**TASK TO COMPLETE**
In the records below, the line that contains "Task: Click the help question mark icon" marks the start. Copy it and each line after it through the end, exactly, without pictures.

=== PROVIDED ENTRIES ===

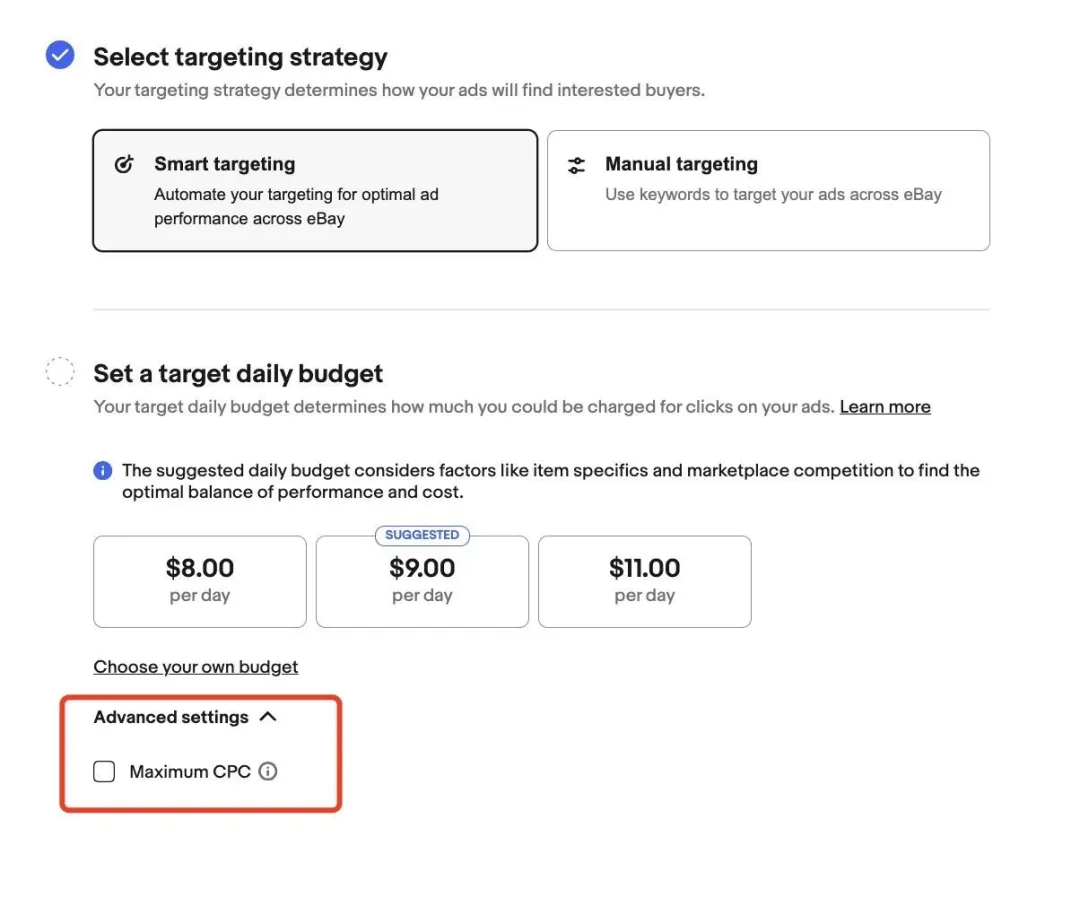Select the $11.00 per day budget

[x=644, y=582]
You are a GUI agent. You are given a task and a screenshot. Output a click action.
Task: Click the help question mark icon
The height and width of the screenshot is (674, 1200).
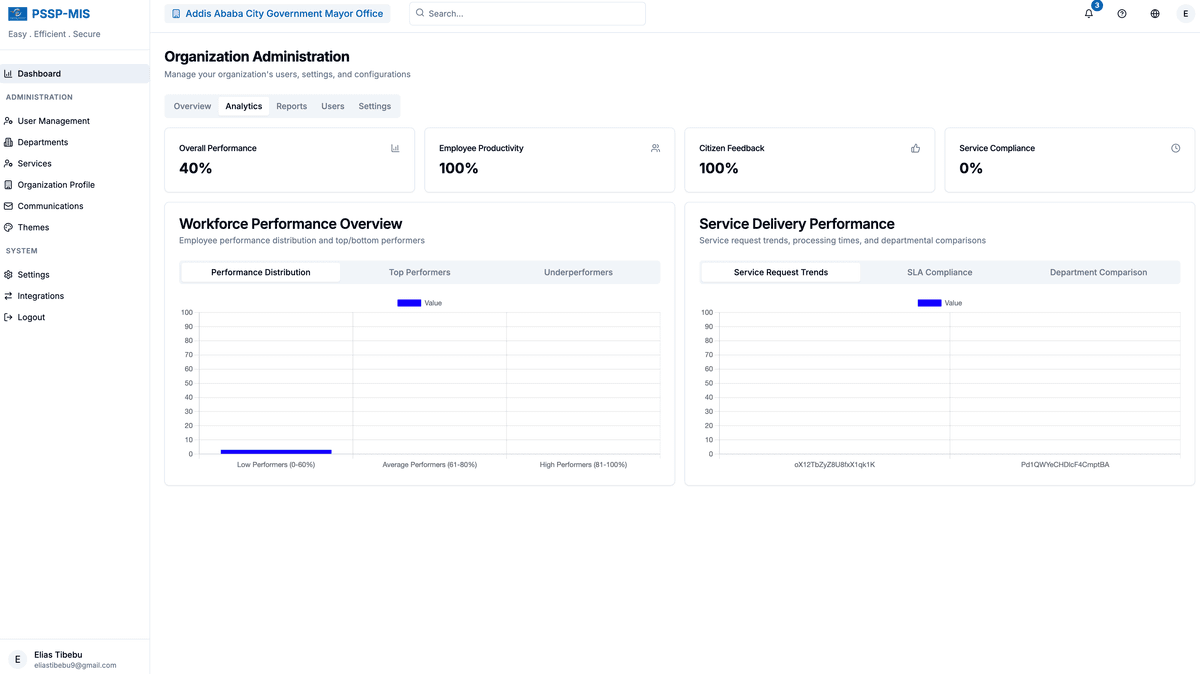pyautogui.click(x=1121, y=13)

===

**WRITTEN ANSWER**
Task: Click the help question mark icon
The height and width of the screenshot is (674, 1200).
pyautogui.click(x=1121, y=13)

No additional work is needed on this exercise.